ナイト・シャマラン監督というのは、虚構と現実が交錯する世界が好きなようですね。
「シックス・センス」「アンブレイカブル」「サイン」と比較すると、この作品がいちばん虚構についての思考が綿密にあらわれている。
人は現実に耐えられなくなると虚構に救いを求めることがある。虚構を現実に置き換えてしまうことがある。――「ヴィレッジ」の長老たちはそういう人たちの 集まり。
しかし、虚構は現実について細心の配慮をするが、現実は虚構のことなど配慮しない。
現実は虚構を裏切るものをつねに内包している。「無垢」に思えるものが、無垢ゆえに理性に制御されない(虚構の意思に見向きもしない)力を発揮する。
でも、この映画は、そうした人間性の深みへは降りてゆかない。
無垢も嘘をつく。無垢も欲望をもっており、無垢にはそれを制御するすべを知らない。
そして、そこにこそ本当の人間の愛と欲望が美しい形で結晶するのだが、この映画はそういう方向へは進んでいかない。
物語を飾る装飾にし、無垢を見殺しに、あるいは犠牲の子羊にしまって、「愛」という精神に逃げてしまう。すべてを精神の世界に置き換えてしまう。(これは 「シックスセンス」のころから同じ趣向ですが……。)

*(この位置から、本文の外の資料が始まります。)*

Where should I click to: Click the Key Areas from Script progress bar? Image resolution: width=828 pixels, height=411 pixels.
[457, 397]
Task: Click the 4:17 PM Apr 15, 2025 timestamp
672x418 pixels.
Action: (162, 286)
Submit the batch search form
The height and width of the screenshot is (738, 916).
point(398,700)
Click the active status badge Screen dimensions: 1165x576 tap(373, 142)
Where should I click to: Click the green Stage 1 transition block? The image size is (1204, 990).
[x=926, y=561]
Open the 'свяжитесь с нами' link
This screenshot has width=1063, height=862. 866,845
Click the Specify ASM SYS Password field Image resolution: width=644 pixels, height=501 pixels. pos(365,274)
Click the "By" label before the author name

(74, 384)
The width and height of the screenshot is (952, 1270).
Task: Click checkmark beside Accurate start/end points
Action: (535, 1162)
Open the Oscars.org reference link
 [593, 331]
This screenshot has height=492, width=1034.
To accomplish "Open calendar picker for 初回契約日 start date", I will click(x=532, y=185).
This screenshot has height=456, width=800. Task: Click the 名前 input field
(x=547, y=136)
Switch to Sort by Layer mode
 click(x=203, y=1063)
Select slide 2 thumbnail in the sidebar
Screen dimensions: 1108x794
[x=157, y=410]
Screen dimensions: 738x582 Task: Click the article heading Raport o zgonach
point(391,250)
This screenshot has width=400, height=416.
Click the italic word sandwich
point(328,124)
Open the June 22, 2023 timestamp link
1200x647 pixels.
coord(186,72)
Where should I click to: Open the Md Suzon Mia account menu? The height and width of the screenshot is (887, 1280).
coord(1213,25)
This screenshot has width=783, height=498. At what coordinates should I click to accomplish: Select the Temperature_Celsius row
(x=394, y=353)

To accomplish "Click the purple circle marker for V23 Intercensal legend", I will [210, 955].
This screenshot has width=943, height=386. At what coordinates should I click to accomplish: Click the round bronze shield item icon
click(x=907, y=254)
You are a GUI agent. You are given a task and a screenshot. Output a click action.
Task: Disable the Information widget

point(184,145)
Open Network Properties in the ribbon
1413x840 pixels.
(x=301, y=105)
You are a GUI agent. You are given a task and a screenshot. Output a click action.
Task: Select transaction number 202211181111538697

すべてを精神の問題に置き換えてからが一気につまらなくなる。
そうした精神を求めるひとだけに向かって切々と訴える映画になってしまう。
人間の肉体のもっている不思議さ、凶暴さ、凶暴さゆえの血のぬくもり(やさしさ)とは無縁の、「きれい」だけを目指した虚構、これは映画にすぎません、お 話にすぎません――という逃げの姿勢に終始する。
腰砕けですねえ。

ところで……ブライス・ダラス・ハワードという女優は新鮮。
乱れた髪まで演技している――という印象が残る。
ナイト・シャマランのようなストーリーの技工派の映画ではなく、もっと人間性の本質に迫る作品でぜひ見てみたい女優の一人です。